Current Unmanned Aerial Vehicle (UAV) identification methodologies encompass four primary approaches: visual, acoustic, radar, and radio frequency (RF) signal analysis. RF-based passive monitoring offers superior stealth and anti-jamming capabilities despite computational complexity challenges, making it ideal for urban and complex environments. Frequency-hopping (FH) signals – a specialized RF category – dominate uplink control channels in commercial drone technology due to their anti-interference robustness and implementation efficiency. These signals exhibit concentrated energy at specific time-frequency scales with quasi-periodic hopping patterns, mathematically represented as:
$$f_T(t) = A \sum_{k=0}^{N-1} W_T(t – kT_h) \cdot \cos[2\pi(f_k t + \phi_k)]$$
where \(W_T\) denotes the window function, \(f_k\) represents discrete carrier frequencies, and \(A\) is the signal amplitude. Conventional classification methods apply Short-Time Fourier Transform (STFT) to generate time-frequency representations:
$$\text{STFT}_x(t, f) = \int_{-\infty}^{\infty} x(\tau) \omega(\tau – t) e^{-j2\pi f\tau} d\tau$$
Discrete STFT implementation with Hamming windowing yields high-dimensional spectrograms (1024×1024 pixels) that preserve discriminative features but incur significant computational overhead. Direct ResNet-18 classification using STFT features achieves 98.80% accuracy on 25-class drone identification but requires 183.9 seconds for inference, limiting real-time deployment.

Multi-Scale Feature Extraction Framework
Our methodology leverages the inherent physical properties of UAV frequency-hopping signals through 2D discrete wavelet transform (DWT). The Haar wavelet basis is selected for its compact support and step-like characteristics that align with FH signal dynamics:
$$\begin{align*}
\phi_{\text{Haar}} &= \frac{1}{\sqrt{2}}[1, 1] \\
\psi_{\text{Haar}} &= \frac{1}{\sqrt{2}}[1, -1]
\end{align*}$$
Multi-level decomposition separates spectrograms into approximation (LL) and detail coefficients (LH, HL, HH). The approximation coefficients retain essential signal energy distribution while progressively reducing dimensionality:
$$\begin{cases}
\phi(x,y) = \phi(x)\phi(y) \\
\psi^H(x,y) = \psi(x)\phi(y) \\
\psi^V(x,y) = \phi(x)\psi(y) \\
\psi^D(x,y) = \psi(x)\psi(y)
\end{cases}$$
Decomposition depth critically balances information retention and computational efficiency. We systematically evaluate layer-wise performance through rigorous experimentation.

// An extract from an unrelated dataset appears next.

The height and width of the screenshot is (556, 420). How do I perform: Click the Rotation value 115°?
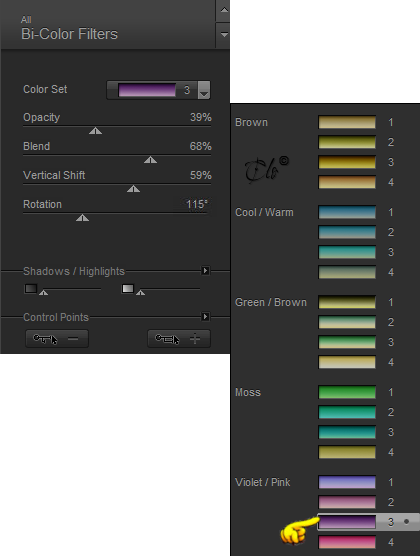click(197, 204)
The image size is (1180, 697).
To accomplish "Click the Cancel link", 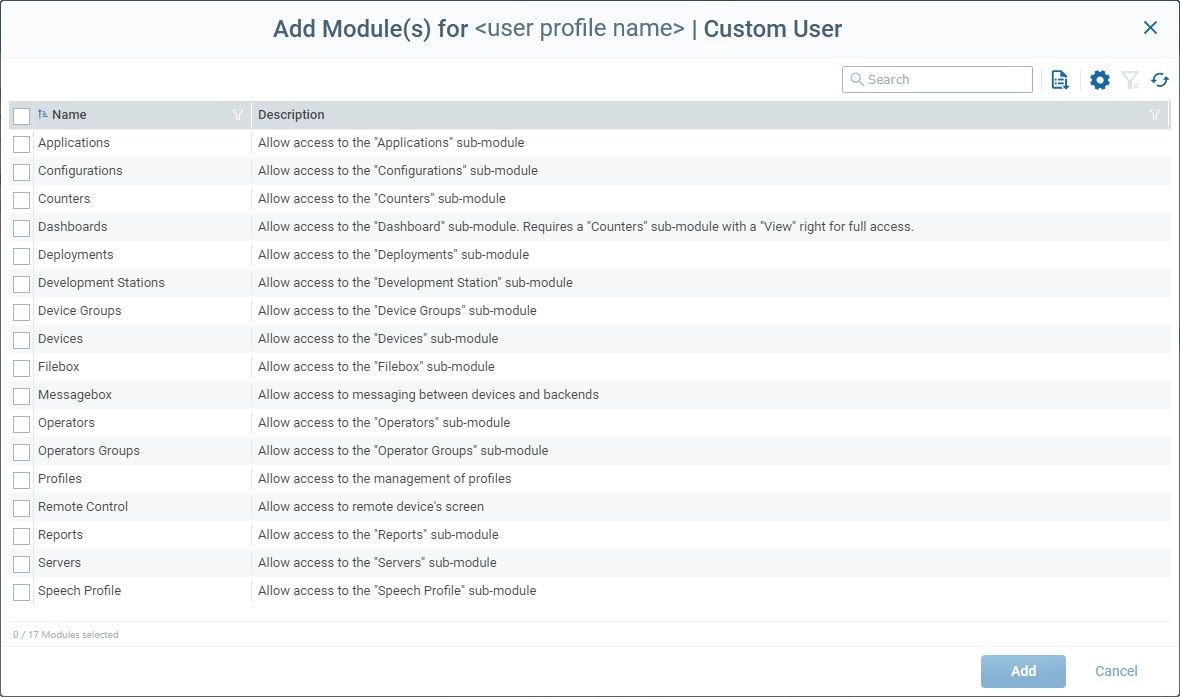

Deep Learning Architecture
ResNet-18 serves as our classification backbone, employing residual blocks that mitigate vanishing gradients through skip connections:
$$x_{m+1} = f(y_m) + h(x_m)$$
$$y_m = g(x_m, W_m)$$
where \(g\) denotes residual transformations, \(f\) is ReLU activation, and \(h(x_m) = x_m\) implements identity mapping. This architecture enables stable gradient flow during backpropagation:
$$\frac{\partial \mathcal{L}}{\partial x_m} = \frac{\partial \mathcal{L}}{\partial x_M} \cdot \left( 1 + \frac{\partial}{\partial x_m} \sum_{i=m}^{M-1} g(x_i, W_i) \right)$$
Experimental Validation
Using the DroneRFa dataset containing 25 signal classes (24 UAV models + background noise), we perform 6:2:2 training/validation/testing splits. Each 0.01s signal segment undergoes STFT followed by Haar wavelet decomposition. Training employs Adam optimization (lr=1e-3, batch=32) with cross-entropy loss.
| Decomposition Level | Accuracy (%) | Inference Time (s) | Training Time |
|---|---|---|---|
| Raw STFT | 98.80 | 183.900 | – |
| Level 1 Approximation | 98.07 | 8.209 | 80m 23s |
| Level 2 Approximation | 97.28 | 2.293 | 35m 50s |
| Level 3 Approximation | 97.60 | 0.728 | 31m 38s |
| Level 4 Approximation | 96.39 | 0.411 | 29m 59s |
Level 3 approximation coefficients deliver optimal trade-offs: 252× faster inference than STFT (0.728s vs 183.9s) with minimal accuracy drop (97.60% vs 98.80%). Training convergence analysis confirms comparable learning trajectories for Levels 1-3, while Level 4 exhibits degraded performance.
Conclusion
This work establishes a novel paradigm for UAV frequency-hopping signal identification through multi-scale time-frequency analysis. By exploiting the inherent energy concentration properties of FH signals in drone technology, our wavelet-based feature extraction reduces input dimensionality by >98% compared to conventional spectrograms while preserving discriminative patterns. The ResNet-18 architecture achieves 97.6% classification accuracy with 252× acceleration, enabling real-time deployment on resource-constrained platforms. This approach effectively addresses computational bottlenecks in passive RF monitoring systems for Unmanned Aerial Vehicle detection, providing critical capabilities for urban airspace security and spectrum management.